* _Supplied records_:
== == ==
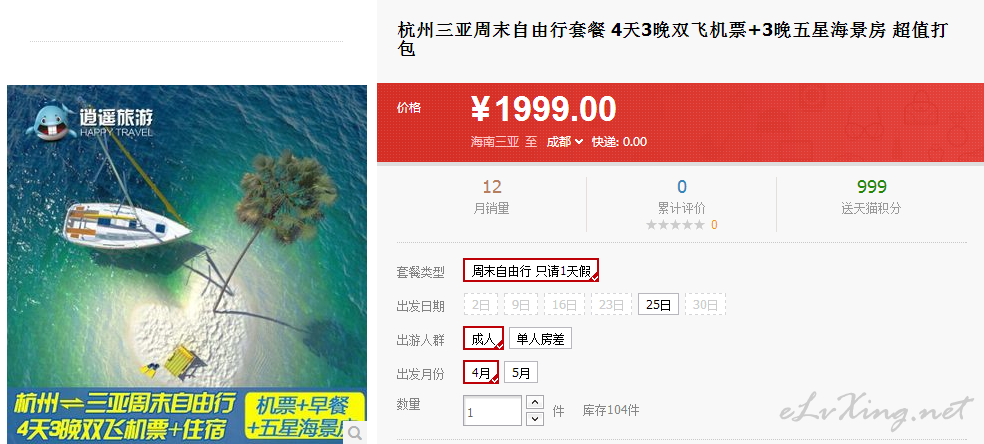Image resolution: width=984 pixels, height=444 pixels.
Task: Decrease quantity with the down arrow
Action: click(x=535, y=418)
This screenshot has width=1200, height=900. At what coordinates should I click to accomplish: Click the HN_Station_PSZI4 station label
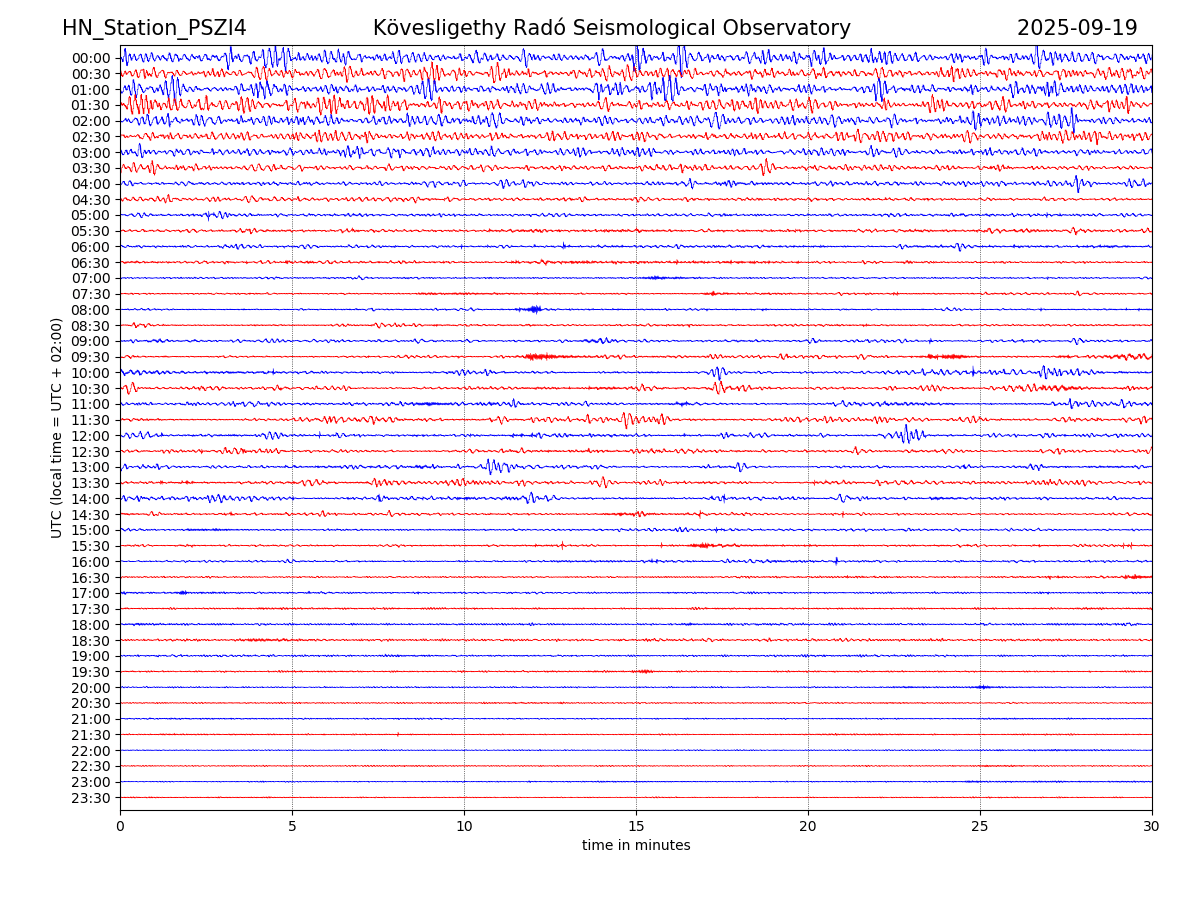click(154, 28)
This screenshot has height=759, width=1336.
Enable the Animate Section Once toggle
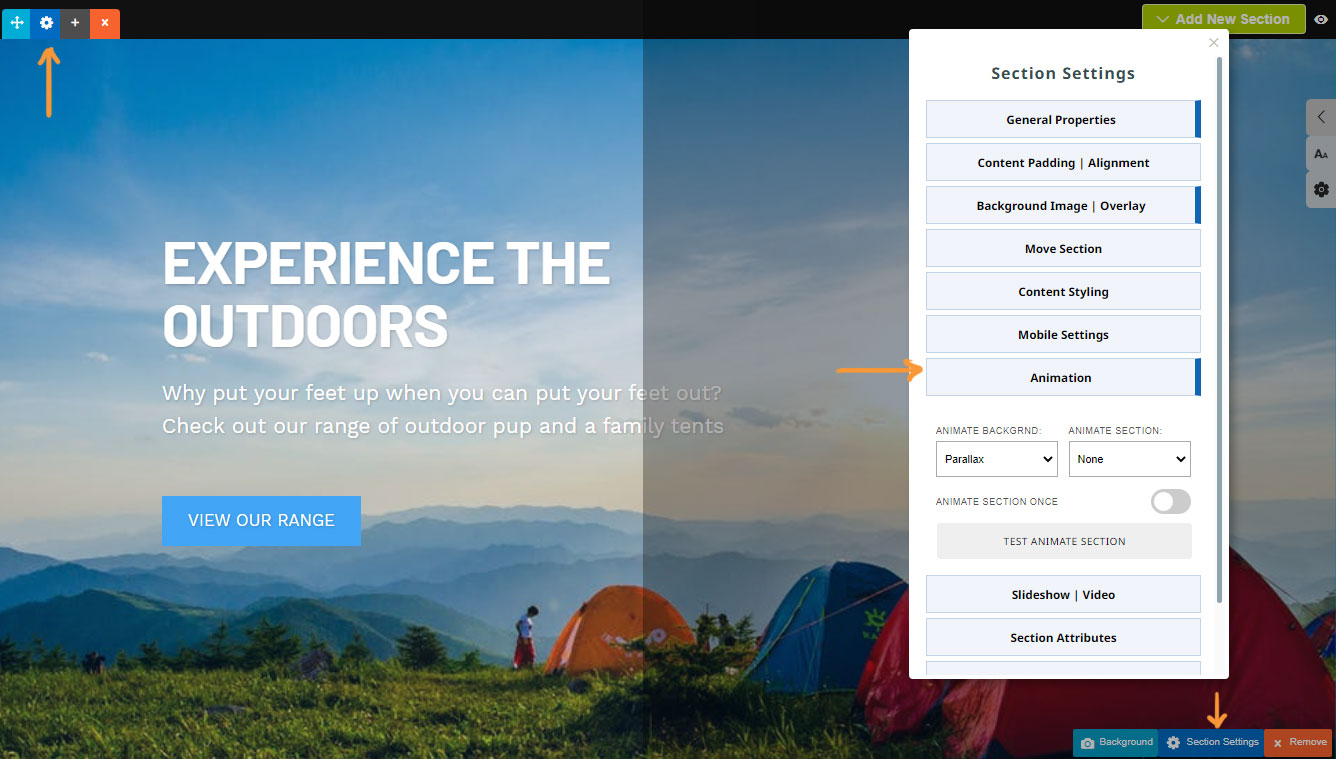coord(1170,501)

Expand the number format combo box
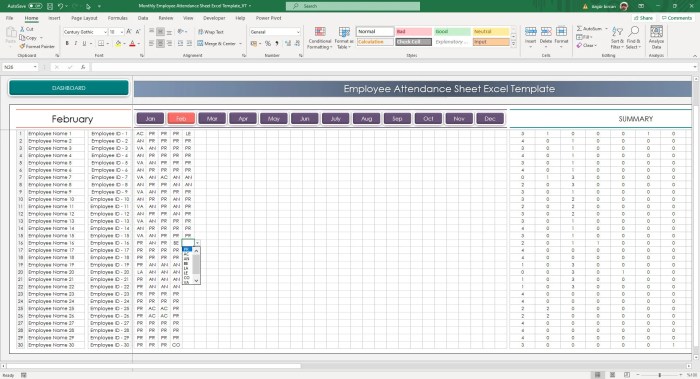[x=298, y=32]
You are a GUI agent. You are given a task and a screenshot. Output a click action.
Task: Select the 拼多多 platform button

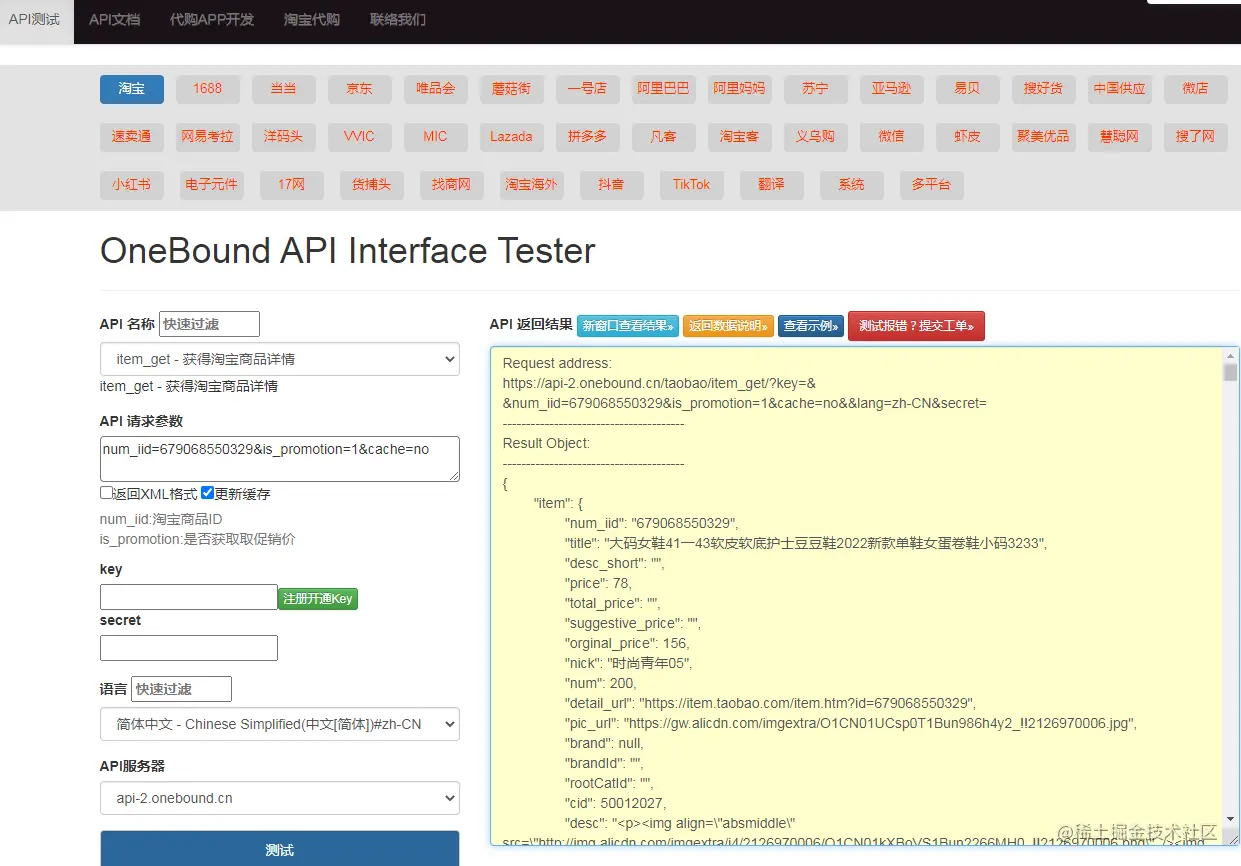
== == ==
* _Activity_: Please copy exactly the lines from the one containing "This screenshot has width=1200, height=900." through the last line of the records above, both included, and leave out any pictures.

* _Task result_:
This screenshot has width=1200, height=900. At what coordinates should I click to accomplish: Click the HN_Station_PSZI4 station label
click(154, 28)
This screenshot has height=759, width=1336.
Enable the Animate Section Once toggle
coord(1170,501)

Expand the number format combo box
[x=298, y=32]
You are a GUI agent. You are given a task and a screenshot. Output a click action.
Task: Select the 拼多多 platform button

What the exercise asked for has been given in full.